The difference is agency.
Let's say I'm a business owner and I'm frustrated with the current state of the on-call system. I have options.
I can try negotiating with my clients to lessen the load in some way. Obviously this isn't always possible but it often is. I once had a freelance project that required 24 hours of on-call after a release. I negotiated release days that were convenient for me (never Fri/Sat/Sun). One time the client pushed back, I pushed back harder, and I won. In order for my push back to work I ensured that I had enough negotiating strength to do that which I planned for ahead of time.
I can upgrade my systems. For example if my current paging system is insufficient I can choose to pay $10/month more for another system that makes my life easier. I can set aside time to refactor my alerts code to make my life easier and I don't need to justify it to anyone but myself.
I can straight up refuse to do on-call and deal with the consequences to my business. Freelancer developers do this all of the time. We choose which client work to do and not to do. We can make these choices arbitrarily. Sometimes it's seasonal. Sometimes it's just based on vibes. Doesn't matter; it's our company.
Meanwhile the average on-call engineer at a large company has none of these freedoms. The underlying systems are chosen for them and they just have to deal with it.
This story is from an indian company, the on-call "expectations" might be different in your country. We were responsible for a 400k RPM service. It handled ads, so it was fairly important to the business. Whenever I had to go out for a night, or go out for a family event, or whatever, I was always able to hand over on-call to a team member for that duration. Of course, this also happened during other's on call, where I would take over. In fact, this happened daily! From ~7pm to ~9pm every day I would play football or whatever. I would always hand over on-call to another team member during this time. I usually wake up earlier than others, so I used to respond to alerts during those hours regardless of who was on call. The nights where I was staying up to watch champions league football matches or some other reason, I would take on-call as well. We just set up pagerduty's escalation order appropriately. Probably helped that there were just 5 of us in the team - easy coordination. Of course, this was my first job, and I messed up quite a bit, but I noticed the others following a similar system without me as well.

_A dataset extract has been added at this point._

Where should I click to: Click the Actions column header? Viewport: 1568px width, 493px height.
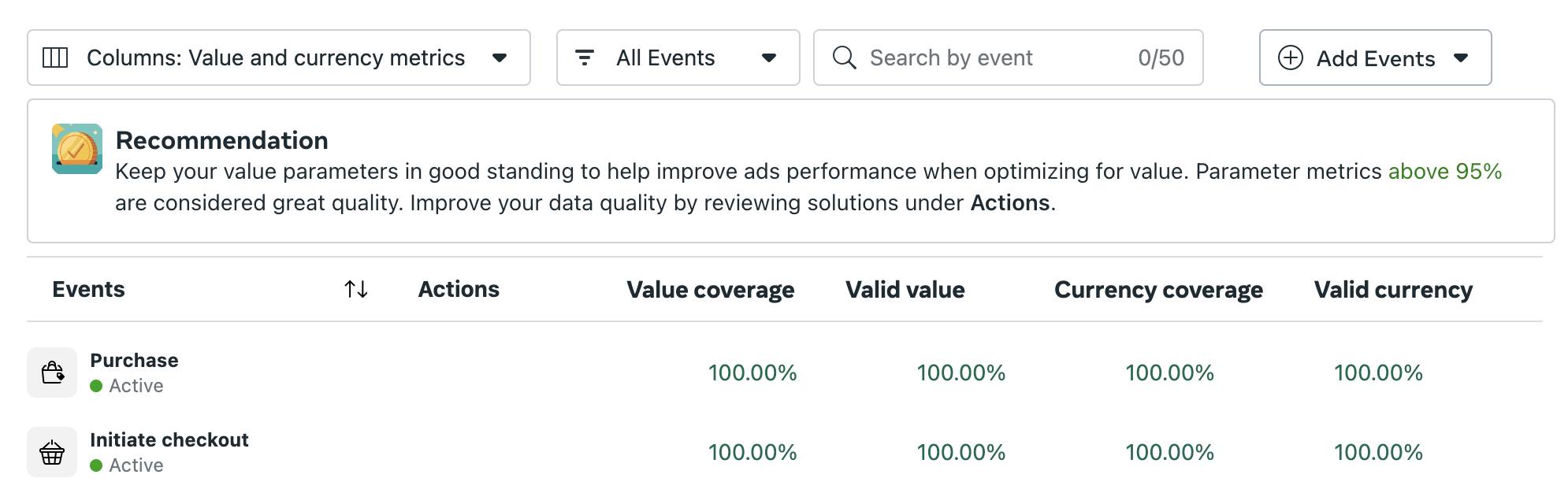459,289
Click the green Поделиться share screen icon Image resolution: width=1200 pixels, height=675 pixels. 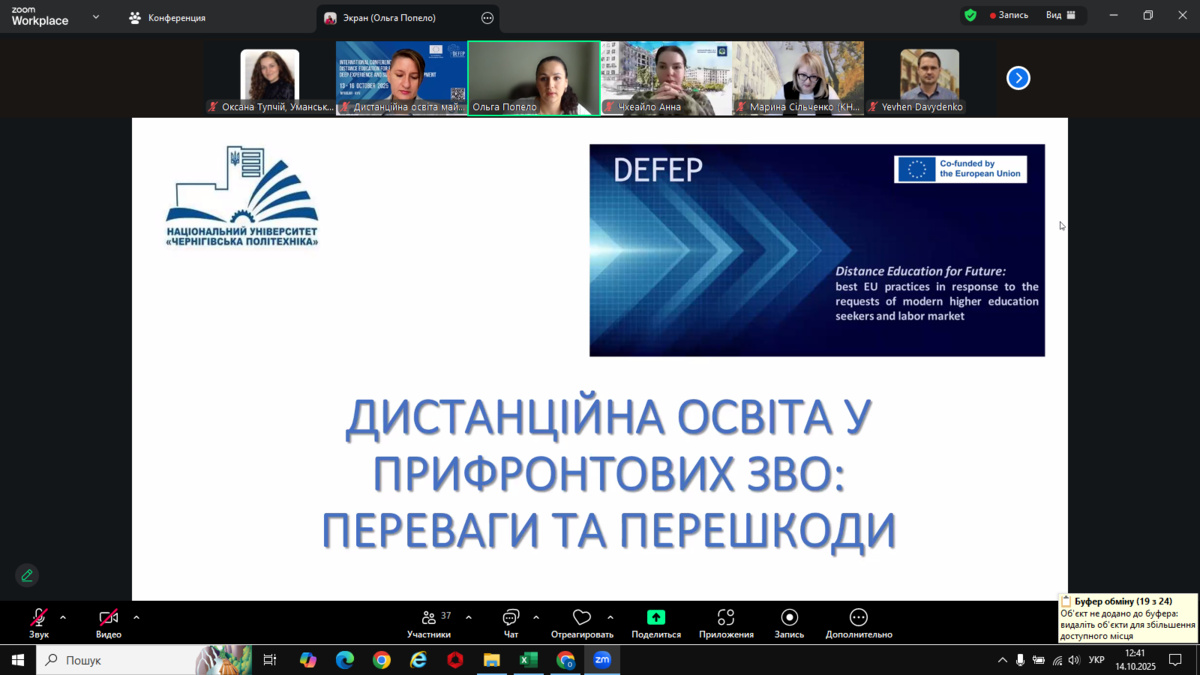tap(656, 618)
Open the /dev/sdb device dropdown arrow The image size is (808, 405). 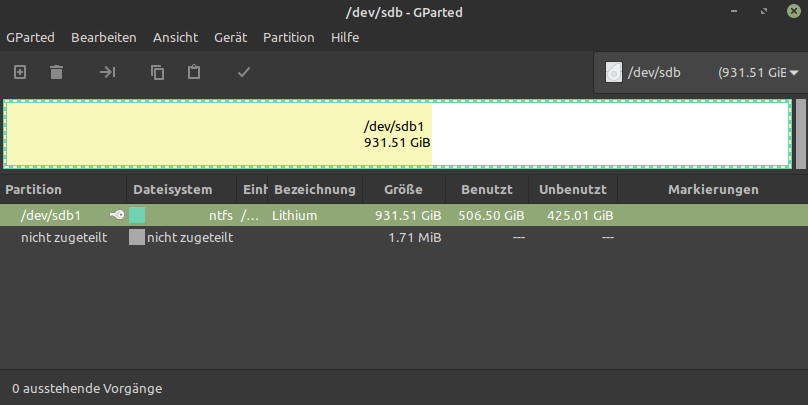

It also depends on the nature of the alerts I suppose. For us, the majority of the alerts could be checked and resolved from a mobile phone (they are alerts that could strictly speaking be resolved in an automated fashion, but the automation would get complex enough with dependencies on other service's metrics that we wouldn't be sure of not having bugs in _that_ code). About once a week or two weeks we would get an alert that needs us to look at the logs and so on.
> Meanwhile the average on-call engineer at a large company has none of these freedoms. The underlying systems are chosen for them and they just have to deal with it.
In most cases they have all of those freedoms, and the only barrier is one that's shared with the self-employed person: not liking the consequences of choosing those options.
They could negotiate with their manager to lessen the load. They could upgrade the systems. They could straight-up refuse on call.
They don't because they don't like the consequences of taking these options—and neither does the self-employed person!
> not liking the consequences of choosing those options
Correct. "Shove it" is usually preceded by not liking something.
> They could negotiate with their manager to lessen the load.
Most of the time the manager will simply refuse. As a business owner it's my decision.
> They could upgrade the systems.
At big companies this is usually outside the scope of an on-call engineer. The on-call engineer often doesn't even have commit rights to that repository.
The specific example I gave was paying $10/month more. That can be a very hard sell at a large company because their service contracts are much more complicated/expensive.
> They could straight-up refuse on call.
A business owner has much more negotiating power than an employee does.
> They don't because they don't like the consequences of taking these options—and neither does the self-employed person!
In the vast majority of cases making changes to the on-call infrastructure has very little (if any) measurable impact on the business. Like spending a week making the systems better. Or changing deploy/release dates to be more convenient.
As a business owner I can take advantage of this and make my life easier.
As an employee I have layers of bureaucracy to wade through and will probably be refused. Not because it affects the business but for other reasons.
That's the difference.
Do others not generally get extra pay for the time on call?
I have the enviable situation where I am on call for half of every month, I get paid significantly extra for this, and there's maybe 1 emergency call per year.
My last several jobs the extra pay has been a small phone stipend, and perhaps a very small token sum (maybe $50 for the week).
The only time I made significant money on call was early in my career as a contractor.
Nope. Amazon, for instance, has their engineers on call in a variety of roles with no additional pay.
Salaried tech employees do not get extra pay for being on call, generally.